Bayesian program synthesis

Posted in Books, pictures, Statistics, University life with tags , , , , , , , , on April 7, 2017 by xi'an

Last week, I—along with Jean-Michel Marin—got an email from a journalist working for Science & Vie, a French sciences journal that published a few years ago a special issue on Bayes’ theorem. (With the insane title of “the formula that deciphers the World!”) The reason for this call was the preparation of a paper on Gamalon, a new AI company that relies on (Bayesian) probabilistic programming to devise predictive tools. And spent an hour skyping with him about Bayesian inference, probabilistic programming and machine-learning, at the general level since we had not heard previously of this company or of its central tool.

“the Gamalon BPS system learns from only a few examples, not millions. It can learn using a tablet processor, not hundreds of servers. It learns right away while we play with it, not over weeks or months. And it learns from just one person, not from thousands.”

Gamalon claims to do much better than deep learning at those tasks. Not that I have reasons to doubt that claim, quite the opposite, an obvious reason being that incorporating rules and probabilistic models in the predictor is going to help if these rule and models are even moderately realistic, another major one being that handling uncertainty and learning by Bayesian tools is usually a good idea (!), and yet another significant one being that David Blei is a member of their advisory committee. But it is hard to get a feeling for such claims when the only element in the open is the use of probabilistic programming, which is an advanced and efficient manner of conducting model building and updating and handling (posterior) distributions as objects, but which does not enjoy higher predictives abilities by default. Unless I live with a restricted definition of what probabilistic programming stands for! In any case, the video provided by Gamalon and the presentation given by its CEO do not help in my understanding of the principles behind this massive gain in efficiency. Which makes sense given that the company would not want to give up their edge on the competition.

Incidentally, the video in this presentation comparing the predictive abilities of the four major astronomical explanations of the solar system is great. If not particularly connected with the difference between deep learning and Bayesian probabilistic programming.

> **Given request A**: Summarize the post on Bayesian program synthesis in two sentences.
> **Given request B**: Write out the passage from the post on Bayesian program synthesis word for word, everything from "Posted in Books, pictures, Statistics, University" down to "its central tool.".
The records that come next have no connection to the post on Bayesian program synthesis.

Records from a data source
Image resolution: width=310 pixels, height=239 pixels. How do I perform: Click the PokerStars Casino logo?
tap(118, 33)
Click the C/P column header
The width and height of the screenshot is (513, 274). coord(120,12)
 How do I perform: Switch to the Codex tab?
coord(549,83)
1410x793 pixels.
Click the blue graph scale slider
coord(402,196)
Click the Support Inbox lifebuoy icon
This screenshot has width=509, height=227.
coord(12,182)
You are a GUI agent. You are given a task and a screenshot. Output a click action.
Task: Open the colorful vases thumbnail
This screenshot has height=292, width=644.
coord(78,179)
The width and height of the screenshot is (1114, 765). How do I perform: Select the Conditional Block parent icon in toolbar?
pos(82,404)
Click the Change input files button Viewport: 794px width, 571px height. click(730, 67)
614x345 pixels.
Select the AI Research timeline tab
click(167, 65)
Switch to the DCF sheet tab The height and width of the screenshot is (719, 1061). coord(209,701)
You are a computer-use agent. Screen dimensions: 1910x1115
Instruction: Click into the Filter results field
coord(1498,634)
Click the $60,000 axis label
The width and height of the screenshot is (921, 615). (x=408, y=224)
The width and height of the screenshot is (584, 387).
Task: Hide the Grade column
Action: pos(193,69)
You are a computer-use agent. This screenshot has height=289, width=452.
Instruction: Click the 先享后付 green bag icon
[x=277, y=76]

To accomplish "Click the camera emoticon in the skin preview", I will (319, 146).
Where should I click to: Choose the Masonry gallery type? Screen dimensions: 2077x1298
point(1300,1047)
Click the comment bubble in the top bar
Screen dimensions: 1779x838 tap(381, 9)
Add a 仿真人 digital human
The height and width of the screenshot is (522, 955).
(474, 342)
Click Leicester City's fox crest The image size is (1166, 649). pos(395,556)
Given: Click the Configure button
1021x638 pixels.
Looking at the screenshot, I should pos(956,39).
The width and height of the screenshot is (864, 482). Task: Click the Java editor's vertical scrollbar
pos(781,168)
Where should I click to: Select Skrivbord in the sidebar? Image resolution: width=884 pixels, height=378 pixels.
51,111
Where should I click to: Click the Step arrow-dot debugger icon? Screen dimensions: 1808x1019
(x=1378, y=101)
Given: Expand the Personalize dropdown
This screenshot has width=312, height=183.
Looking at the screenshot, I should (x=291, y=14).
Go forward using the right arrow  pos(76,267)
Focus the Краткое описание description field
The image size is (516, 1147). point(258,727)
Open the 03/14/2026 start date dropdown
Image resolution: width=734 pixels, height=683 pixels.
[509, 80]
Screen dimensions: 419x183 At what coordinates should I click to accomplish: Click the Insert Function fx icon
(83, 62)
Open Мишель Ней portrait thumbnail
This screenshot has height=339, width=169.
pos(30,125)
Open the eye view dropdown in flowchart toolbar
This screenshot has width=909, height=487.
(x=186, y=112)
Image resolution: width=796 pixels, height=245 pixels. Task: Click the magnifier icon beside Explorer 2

> **Written response A**: After a journalist from Science & Vie contacted the author and Jean-Michel Marin while preparing a paper on Gamalon, an AI company that relies on Bayesian probabilistic programming to devise predictive tools, the author spent an hour discussing Bayesian inference, probabilistic programming and machine learning in general terms. The author sees reasons to believe Gamalon's claim to do much better than deep learning but finds it hard to judge, since only its use of probabilistic programming is public and neither its video nor its CEO's presentation explains the principles behind the gain in efficiency.

> **Written response B**:
Posted in Books, pictures, Statistics, University life with tags , , , , , , , , on April 7, 2017 by xi'an

Last week, I—along with Jean-Michel Marin—got an email from a journalist working for Science & Vie, a French sciences journal that published a few years ago a special issue on Bayes’ theorem. (With the insane title of “the formula that deciphers the World!”) The reason for this call was the preparation of a paper on Gamalon, a new AI company that relies on (Bayesian) probabilistic programming to devise predictive tools. And spent an hour skyping with him about Bayesian inference, probabilistic programming and machine-learning, at the general level since we had not heard previously of this company or of its central tool.